# Fit sine wave with a distorted time-base

If your resolution is high enough, then this is basically an angle-demodulation problem. The standard way to demodulate an angle-modulated signal is to take the derivative, followed by an envelope detector, followed by an integrator.

Since I don't know the exact numbers you're using, I'll show an example with my own numbers. Suppose my original timebase has 10 million points from 0 to 100:

```
t = 0:0.00001:100;
```

I then get the distorted timebase and calculate the distorted sine wave:

```
td = 0.02*(t+2).^3;
yd = sin(td);
```

Now I can demodulate it. Take the "derivative" using approximate differences divided by the step size from before:

```
ydot = diff(yd)/0.00001;
```

The envelope can be easily detected:

```
envelope = abs(hilbert(ydot));
```

This gives an approximation for the derivative of P(t).
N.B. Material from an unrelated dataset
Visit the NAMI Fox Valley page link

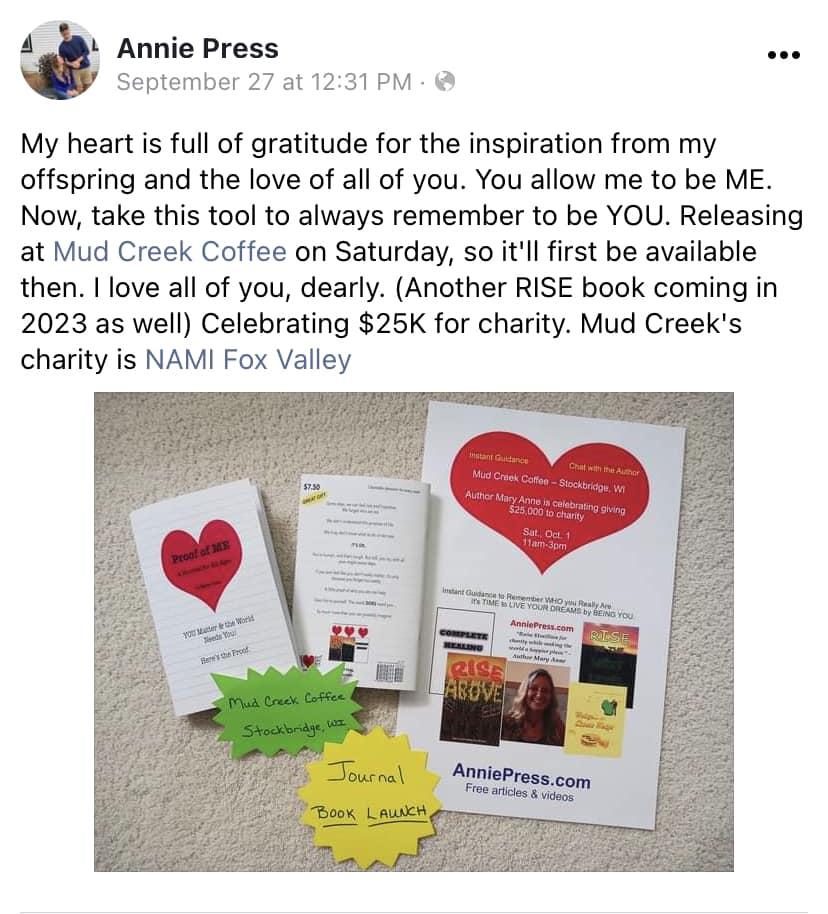pyautogui.click(x=248, y=360)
The last step is an integrator, which I can approximate using a cumulative sum (we have to scale it again by the step size):

```
tdguess = cumsum(envelope)*0.00001;
```

This gives a curve that's almost identical to the original distorted timebase (so, it gives a good approximation of P(t)):

You won't be able to get the constant term of the polynomial since we made our approximation from its derivative, which of course eliminates the constant term. You wouldn't even be able to find a unique constant term mathematically from just `yd`

, since infinitely many values will yield the same distorted sine wave. You can get the other three coefficients of P(t) using polyfit if you know the degree of P(t) (ignore the last number, it's the constant term):

```
>> polyfit(t(1:10000000), tdguess, 3)
ans =
0.0200 0.1201 0.2358 0.4915
```

This is pretty close to the original, aside from the constant term: 0.02*(t+2)^3 = 0.02t^3 + 0.12t^2 + 0.24t + 0.16.

You wanted the inverse mapping Q(t). Can you do that knowing a close approximation for P(t) as found so far?